On March 17, 2017, petitioner filed a motion for correction of illegal sentence pursuant to
Rule 35(a) of the West Virginia Rules of Criminal Procedure. Petitioner argued that his life
recidivist sentence was illegal because “the jury impaneled to hear the issue of identity never
returned a verdict . . . finding that [petitioner] was the same person [found guilty of] the triggering
conviction as required by [West Virginia] Code § 61-11-19.” By order entered April 4, 2017, the
circuit court denied the motion because there was no “basis to conclude that [petitioner] is serving
an [i]llegal [s]entence under Rule 35(a).”

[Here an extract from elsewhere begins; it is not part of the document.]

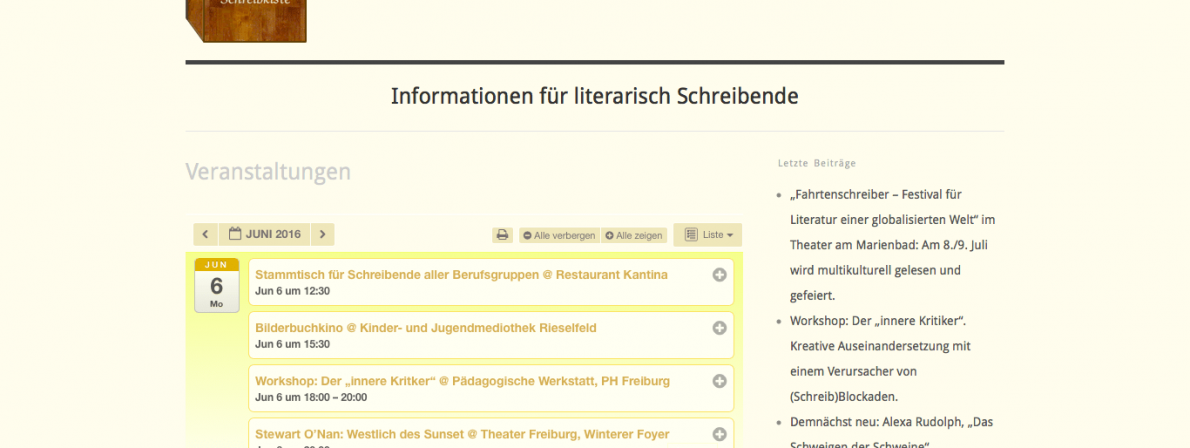Expand the Stewart O'Nan event plus icon
This screenshot has height=448, width=1190.
[x=719, y=434]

Petitioner now appeals the circuit court’s April 4, 2017, order denying his motion for
correction of illegal sentence. Rule 35(a) provides, in pertinent part, that “[t]he court may correct
an illegal sentence at any time[.]” In syllabus point 1 of State v. Marcum, 238 W.Va. 26, 792
S.E.2d 37 (2016), we set forth the pertinent standard of review:
“In reviewing the findings of fact and conclusions of law of a circuit court
concerning an order on a motion made under Rule 35 of the West Virginia Rules of
Criminal Procedure, we apply a three-pronged standard of review. We review the
decision on the Rule 35 motion under an abuse of discretion standard; the
underlying facts are reviewed under a clearly erroneous standard; and questions of
law and interpretations of statutes and rules are subject to a de novo review.” Syl.
Pt. 1, State v. Head, 198 W.Va. 298, 480 S.E.2d 507 (1996).
On appeal, petitioner argues that West Virginia Code § 61-11-19 requires that the jury
impaneled to hear the issue of identity following the filing of a recidivist information must find
that the defendant was the same person found guilty of the “triggering conviction” that caused the
recidivist information to be filed. The State counters that petitioner’s argument is wholly without
merit pursuant to syllabus point 3 of State v. Wyne, 194 W.Va. 315, 460 S.E.2d 450 (1995), where
we held that, “[u]nder [West Virginia Code §] 61-11-19 (1943)[,] a recidivist proceeding does not
require proof of the triggering offense because such triggering offense must be proven prior to the
invocation of the recidivist proceeding.” We agree with the State that syllabus point 3 of Wyne is
dispositive of this case. Accordingly, we conclude that the circuit court did not abuse its discretion
in denying petitioner’s motion for correction of illegal sentence.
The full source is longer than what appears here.